Making the change to the learning that takes place should then be the key.  Knowing what my class needs to work on, and knowing how other teachers have successfully taught it, we can then spend time working together to improve students understanding.  This is where planning with colleagues comes into its element.  Challenge each other, learn from experience, seek advice and reflect.  If it doesn't work when we reteach or recover the topic again we can easily come back and unpick it again.  Has data ever allowed this to happen in your department?  I know it can easily be missed.

Doing data?

We shouldn't simply be 'doing' data.  The value of what we collect and collate can actually be a powerful driver of change and if used wisely and in a manageable way, can actually ensure (in a collaborative way) that we improve and increase the learning in our classrooms.  It doesn't have to be more time consuming either.  We mark the papers so we simply input the finite grades.  We look at our results so it's now about looking at this as a department.  We have the papers so it's easy to bring them out to scrutinise specific answers from your class.  We always try to correct the mistakes of our learners but now it's about learning off of each other and making that change to our practice.  It's about a culture within a department and one which could contribute positively as we move forward.  It's about using data rather than doing data.

Sunday, 31 August 2014

Can I be that little bit better at.....understanding why I might be getting differentiation wrong



There are a few things in education that either scare me or confuse me.  One such thing is the term differentiation.  When I trained as a teacher we discussed the fact that students vary in ability in lessons.  This is common sense and something anyone would be able to tell you.  If I remember back to my own school days, every lesson I was in put me in a different academic standing.  Some lessons I flew in, some I struggled and some I just plodded along.  It's obvious then that students in lessons may require additional support, help or challenge.  Now this thought sits very comfortably with me.  But this sounds so simple.  Why then does the term 'differentiation' wake me up in the middle of the night with screams of terror?

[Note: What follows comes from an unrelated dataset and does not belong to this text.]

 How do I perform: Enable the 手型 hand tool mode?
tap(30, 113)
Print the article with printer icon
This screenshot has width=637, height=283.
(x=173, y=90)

A few years into my teaching something changed.  All of a sudden (and I'm not sure where it came from) people were talking about the fact that we need to be planning detailed lessons that highlighted and catered for every single student in the classroom.  The word flew in like a whirlwind and numerous strategies and ideas were left in its path.  Suggestions of designing a lesson numerous different ways, creating thirty different worksheets for thirty different students, changing the outcomes for the different abilities in your lesson, utilise students learning styles, that it should be clearly visible to an observer how I was differentiating for every student.....  It all got a bit overwhelming and if I'm totally honest, a little bit far fetched.  Luckily for me our school stayed pretty grounded and kept things in perspective.  But the worry of whether I was doing it right still lingered.
The differentiated worksheet

The reason that this particular face of differentiation bothers me is that it seems very unrealistic on teachers.  I am fully aware that the students in my classroom are very unique and learn in very different ways.  Experience tells me this.  I understand that some prefer different approaches and various forms of interactions.  I understand that students differ in the type of instruction they need.  They're not battery hens where a one size fits all system works.  But what for me felt like hysteria around differentiation a few years back gave me the feeling that what was expected wasn't for the students, but for other groups of people.  It felt like there was an expectation that every lesson had to be uniquely tailored to all students.  Now that takes time.  And I tried it for a while.  Believe me I did.  I spent hours on each lesson thinking how I could ensure every student was catered for.  But ultimately it became an impossible task and I felt fraudulent when I eventually only did this level of planning for things like observations.  So how could I manage this effectively and be realistic, and a bit more effective, in helping cater for students in my lessons?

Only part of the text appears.